Paint! I am never happier than when I’m covered in the stuff. Give me a huge back drop for a ballet or opera where the designer is enhancing the music, dance or play or a public art commission and my big brushes and I am enjoying the best job in the world.”
Why did you decide to get involved with the Snowdogs?
“There are so many deserving charities but I found this one for St Oswald’s Hospice particularly moving.
“The link between the original Snowman and the Snowdog and the Children’s Hospice is inspirational. Hopefully the art works will really draw attention to the great job St Oswalds does and the joint effort will bring in a lot of much needed money.”
Where did your inspiration come from?
“My two sons were huge fans of Raymond Briggs’ original Snowman when they were growing up, so my inspiration for DonTy starts way back at the beginning with the original story, with its beautiful illustrations and memorable haunting music which captured children’s imagination world-wide.
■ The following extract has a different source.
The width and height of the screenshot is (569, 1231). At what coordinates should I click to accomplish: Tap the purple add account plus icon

“Before sitting down to create my Snowdog design submission, I watched the Snowman and the Snowdog animation for inspiration and was struck by the poignancy and the spirit of hope and fun that imagination can deliver for children going through tough times.”
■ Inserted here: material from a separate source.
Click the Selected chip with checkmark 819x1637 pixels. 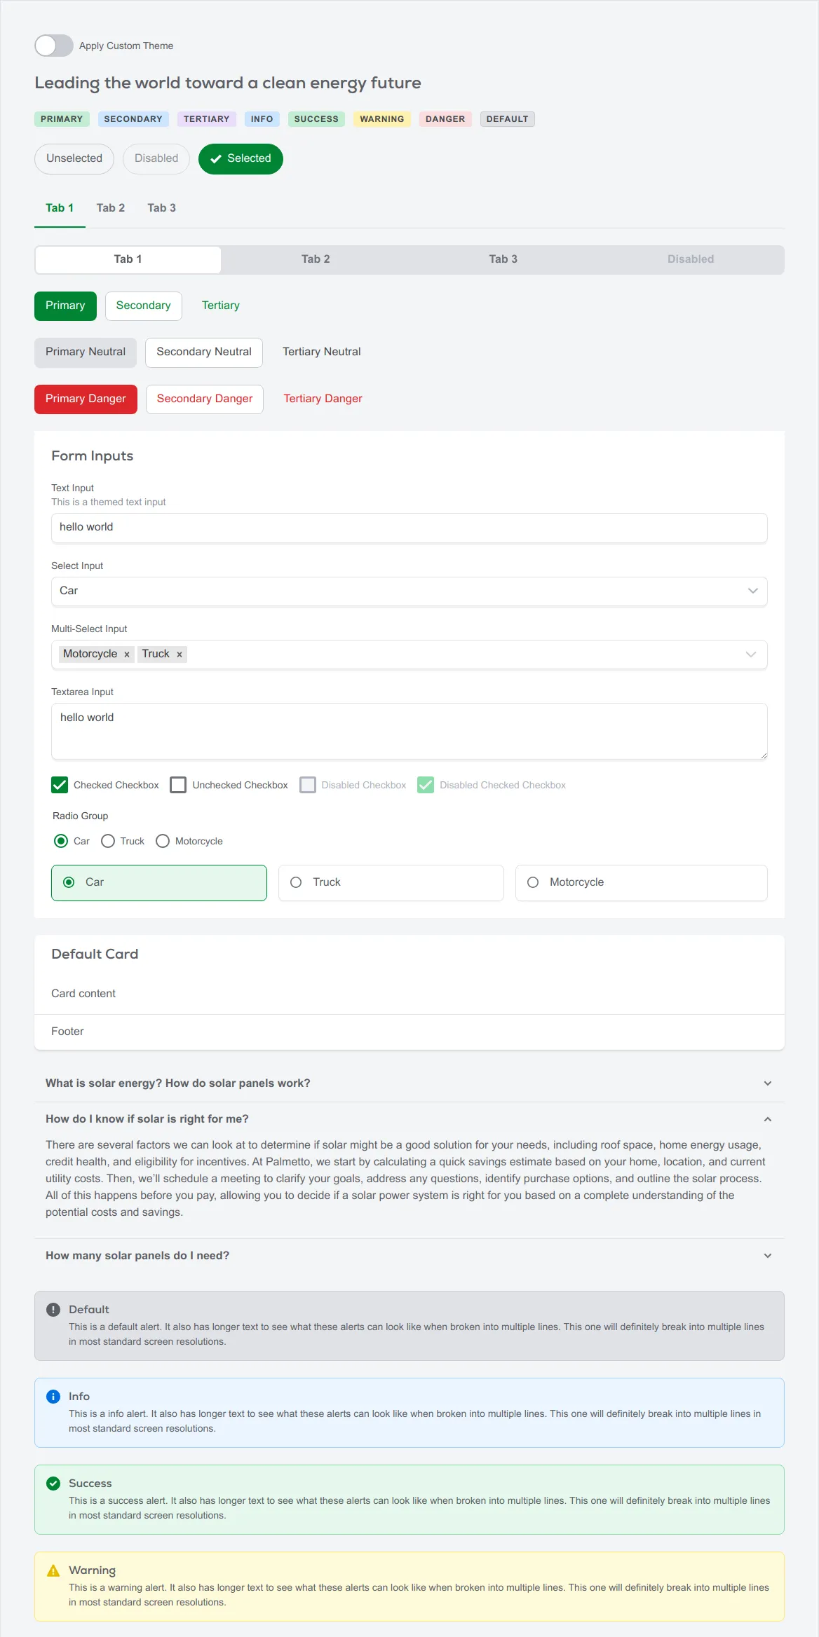(241, 159)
How many hours did the Snowdog take you to complete?
“I initially spent a full day working out the original design. It didn’t take long as I had a strong idea that I wanted to bring a Snowdog to the North. Painting him probably took about 40 hours in total, which I really enjoyed! Then once the painting was complete I spent another couple of hours varnishing him.”
Talk us through the process of painting the Snowdog
“I treat 3D sculptures as a blank canvas, but I really try to bring them to life like a character. By the time our Snowdog left the studio he had to be “real “. For me, this isn’t just about painting a pretty picture – it’s about telling a story and providing education. I hope little children will find things I’ve painted just for them low down and families will be curious to wonder what is depicted and why.
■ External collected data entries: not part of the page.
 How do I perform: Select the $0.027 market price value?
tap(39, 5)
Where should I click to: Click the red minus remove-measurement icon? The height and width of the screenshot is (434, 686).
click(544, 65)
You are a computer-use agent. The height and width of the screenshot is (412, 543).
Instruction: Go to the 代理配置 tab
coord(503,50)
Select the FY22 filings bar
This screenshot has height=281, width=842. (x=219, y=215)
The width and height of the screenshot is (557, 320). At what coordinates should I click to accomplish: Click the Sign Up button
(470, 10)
“I use my scenic artist skills to rough out in 3D what’s designed in 2D and then build up the design ensuring tones and colours work and flow from one area to another. Finally, I added the detail and I hope that the public think the sculpture works as a whole with lots of interest all around.”
If you could describe your Snowdog in three words what would they be?
“DonTy is friendly, fun and fascinating – just like the North and the people of Newcastle and Sunderland.”
Are you a dog owner yourself?
“Not yet…Hoping it’s not going to be too long though!”
What’s your favourite breed of dog?
“I went to Crufts this year for the first time and I don’t envy the judges as all the dogs are gorgeous.
“It’s got to be a Border Collie – a rescue one would be lovely. My sons will both be jealous as they drove us nuts begging for a dog when they were young.
“A snow dog would be perfect wouldn’t it?”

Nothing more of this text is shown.